**What the task asks**. Reproduce word for word the part of the commentary on Saraki's case starting with "I’m not a lawyer." and going on through "of the judges.".

**Selected extract**.

- - -

Nigerians are angry. Why are some highly placed lawbreakers like Saraki are selectively exempted from following the law, but ordinary Nigerians face the wrath of the legal system? If Saraki succeeded in buying off the Supreme Court justices, it means the justices are breaking the law from inside. The case gives another clear example of how injustice and arrogant corruption are tightly woven and embedded into the fabric and body of our judicial system.

An article written by the US Supreme Court Associate Justice Louis Brandeis published by Harper’s Weekly in 1913, characterized the actions of justices like Fabiyi and his four colleagues as “…the wickedness of people shielding wrongdoers and passing them off (or at least allowing them to pass themselves off) as honest men.” The one question that kept coming to my mind as I continue to write and observe Saraki’s case was if Saraki was a poor Nigerian would he be able to abuse the legal system for so long and get undeserved reprieve from the law? The answer always returned to me as “No.”

I’m not a lawyer. I’m a journalist. But I know the Code of Ethics in the legal profession insists that all judges who are officers of the court and arbitrators, avoid even the appearance of impropriety and must remain impartial. The Saraki’s case continues to dominate the headlines by appalling news stories of expanding crisis of corruption among Nigerian judges. The deepening despair of Nigerians about their own legal system is fueling frustration and criticisms of the judges.

A lot has been revealed by Saraki’s case that Nigeria’s legal system resembles that of a banana republic. Nigeria judiciary has become a sink-well of secret dealings sullied with documented corruption, fake trials, and court  fraud.  The Nigerian judicial corruption is a key to understanding Nigeria’s whole socioeconomic and political crisis.

Human Rights lawyer and activist Femi Falana does not disappoint. His thoughtful and thought-provoking article on the illegality of stay of proceedings in Saraki’s case published yesterday by SR, is a solid piece that illuminates the subject of unending trial of Saraki. Citing the provisions of sections 306 and 396 of the Administration of Criminal Justice Act, 2015, Falana argues that “… the law has abolished stay of proceedings and interlocutory appeals by merging all preliminary objections with the substantive case in any criminal case instituted in a federal court in the country.”

- - -

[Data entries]
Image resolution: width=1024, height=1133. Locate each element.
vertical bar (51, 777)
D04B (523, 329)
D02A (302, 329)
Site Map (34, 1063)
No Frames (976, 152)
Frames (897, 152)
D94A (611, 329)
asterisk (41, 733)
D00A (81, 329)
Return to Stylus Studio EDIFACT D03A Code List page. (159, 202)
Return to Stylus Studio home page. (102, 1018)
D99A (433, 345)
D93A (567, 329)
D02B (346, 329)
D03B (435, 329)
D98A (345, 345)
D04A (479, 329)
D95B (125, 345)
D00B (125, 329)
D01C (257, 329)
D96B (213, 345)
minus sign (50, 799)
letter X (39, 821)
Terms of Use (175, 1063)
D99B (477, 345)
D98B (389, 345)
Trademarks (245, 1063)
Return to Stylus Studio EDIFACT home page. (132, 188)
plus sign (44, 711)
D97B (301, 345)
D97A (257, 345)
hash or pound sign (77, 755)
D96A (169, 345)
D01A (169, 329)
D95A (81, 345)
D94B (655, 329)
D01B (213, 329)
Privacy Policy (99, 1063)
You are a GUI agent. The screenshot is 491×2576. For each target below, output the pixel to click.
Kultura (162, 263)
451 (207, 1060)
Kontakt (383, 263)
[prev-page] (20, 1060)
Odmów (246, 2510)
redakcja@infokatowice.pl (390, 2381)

- - -

**Worked solution**.
I’m not a lawyer. I’m a journalist. But I know the Code of Ethics in the legal profession insists that all judges who are officers of the court and arbitrators, avoid even the appearance of impropriety and must remain impartial. The Saraki’s case continues to dominate the headlines by appalling news stories of expanding crisis of corruption among Nigerian judges. The deepening despair of Nigerians about their own legal system is fueling frustration and criticisms of the judges.